Nabanda ran forwards, hurling hîs knife. Hê was no expert with thrown weapons and it wasn’t balanced for it in any case, but the guard flinched involuntarily as the improvised projectile glanced hilt-first off their shoulder. Badir swung again, seeking to take advantage of the opening as hè advanced up the stairs, but the hookbill’s haft knocked both hìs axes aside.

  However, Tungkung, leaning low and stabbing, thrust thëir blade into the guard’s groin.

  The guard staggered and lashed out with the butt of their axe, catching Tungkung in thëir wounded arm and knocking thëm back down the stairs with a curse on thëir lips, but this time Badir’s left-hand axe met no resistance as it bit into the side of the guard’s neck. The guard pitched forwards, falling on their face down the stairs, and Kedenta jumped in to plunge one of hìs dragon claws into the back of their neck.

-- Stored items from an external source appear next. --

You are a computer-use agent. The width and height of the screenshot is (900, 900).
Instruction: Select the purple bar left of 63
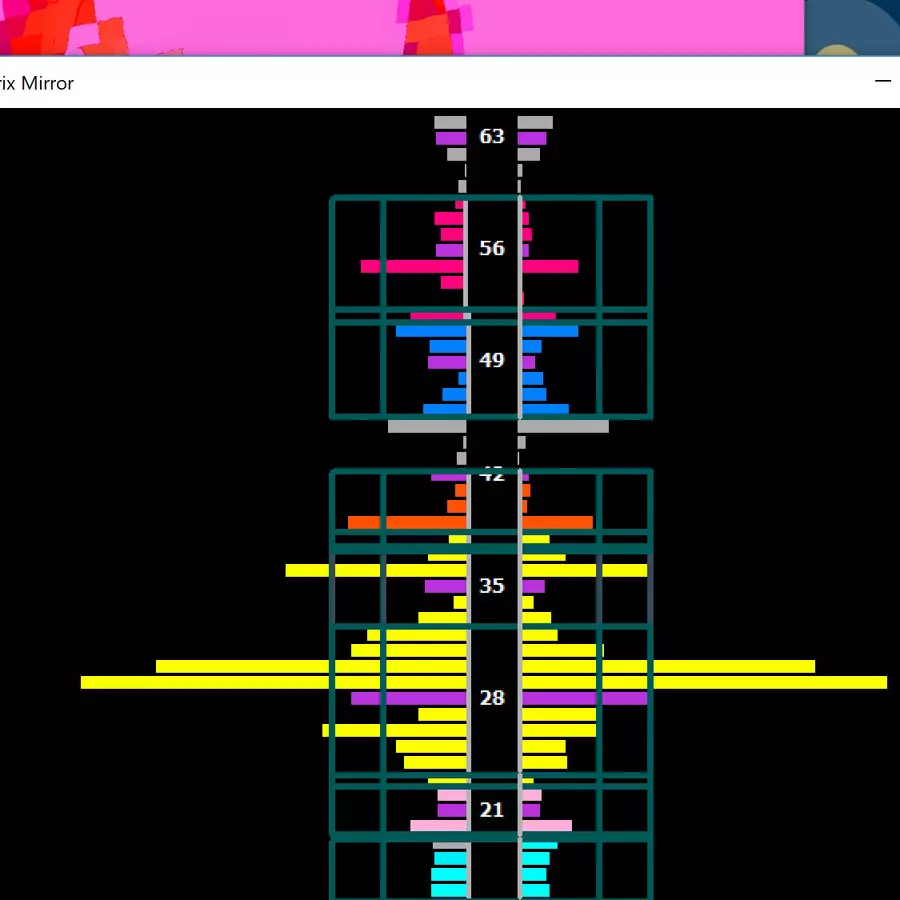click(451, 138)
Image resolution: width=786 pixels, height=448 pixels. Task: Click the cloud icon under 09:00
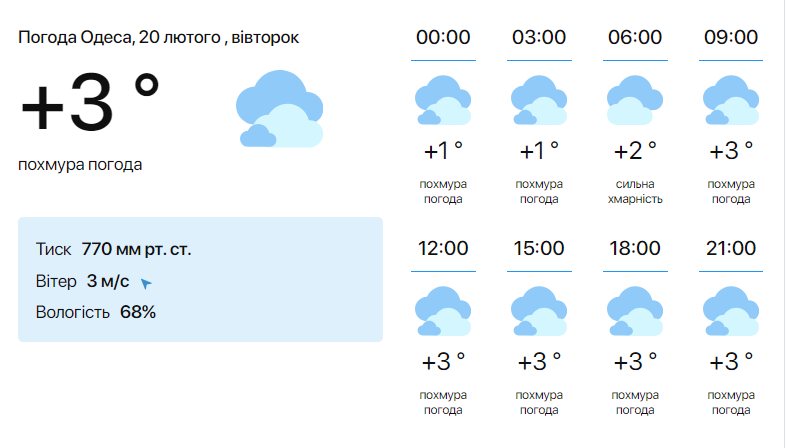pos(731,100)
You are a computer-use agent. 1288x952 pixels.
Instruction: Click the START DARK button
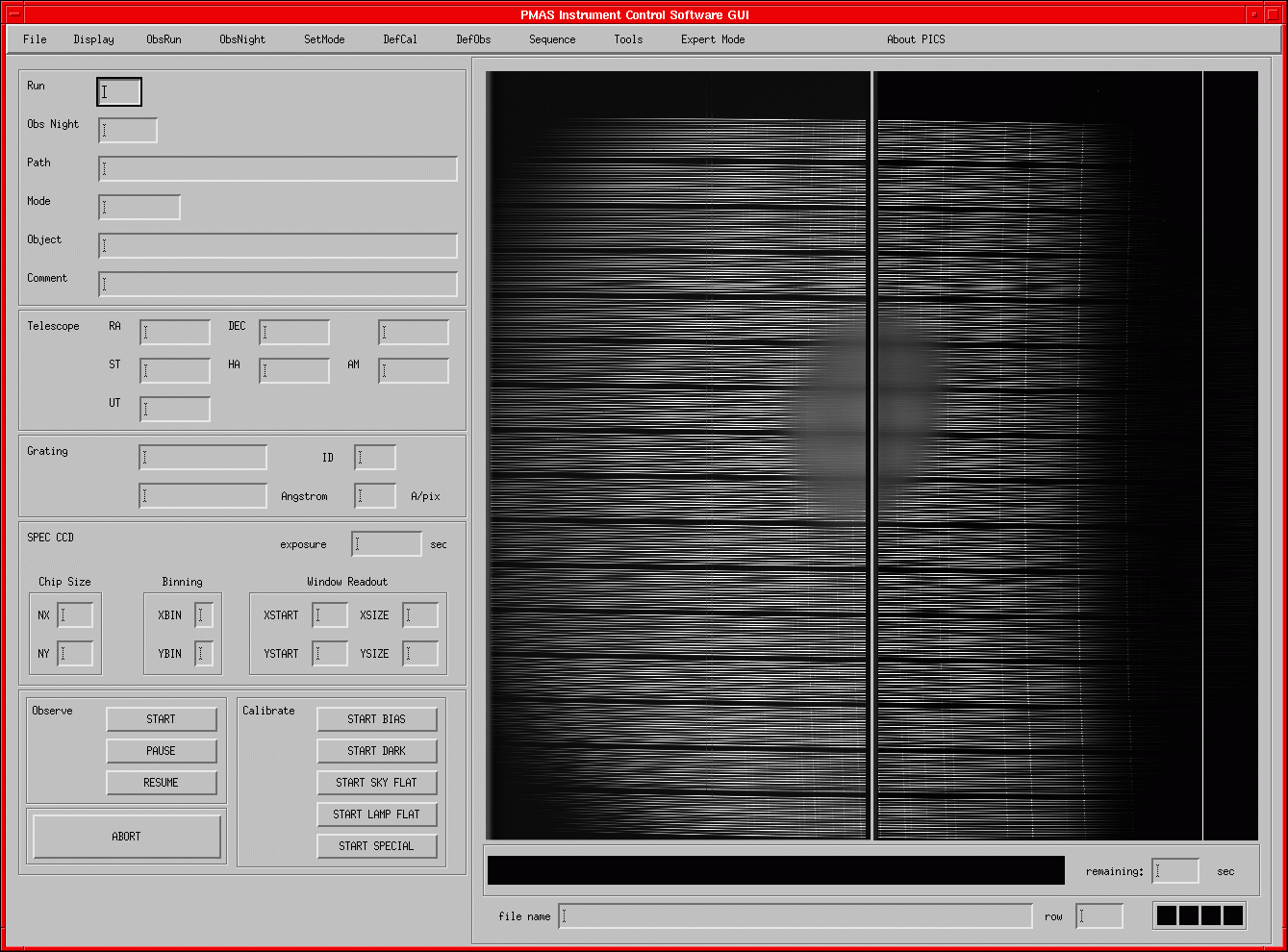(376, 751)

  “They were dead already,” Badir snapped, from a couple of stairs higher.

  “Never assume they’re dead until they stop moving,” Kedenta replied. Hè turned to look at Nabanda. “Should we be expecting more?”

  “Do Î look like a seer to yòu?” Nabanda snapped, retrieving hîs knife from where it had landed. “Î doubt it, but go carefully.”

  “What of Guelan?” Badir asked, looking over at where hê lay whimpering on the floor.

  “If it looks like we can help hîm when we’re done, we’ll take hîm,” Nabanda said. “If not, it’s a larger share for the rest of us.” Hê led the way up the stairs, with Badir at hîs left shoulder and Kedenta at hîs right, the injured Tungkung bringing up the rear.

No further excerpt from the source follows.